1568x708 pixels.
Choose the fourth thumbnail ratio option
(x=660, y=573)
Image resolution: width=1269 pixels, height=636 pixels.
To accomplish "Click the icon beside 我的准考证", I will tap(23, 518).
——
**Task instructions**: Copy the records above exactly, leaving nothing out.

**Solution for this task**:
1568x708 pixels.
Choose the fourth thumbnail ratio option
(x=660, y=573)
Image resolution: width=1269 pixels, height=636 pixels.
To accomplish "Click the icon beside 我的准考证", I will tap(23, 518).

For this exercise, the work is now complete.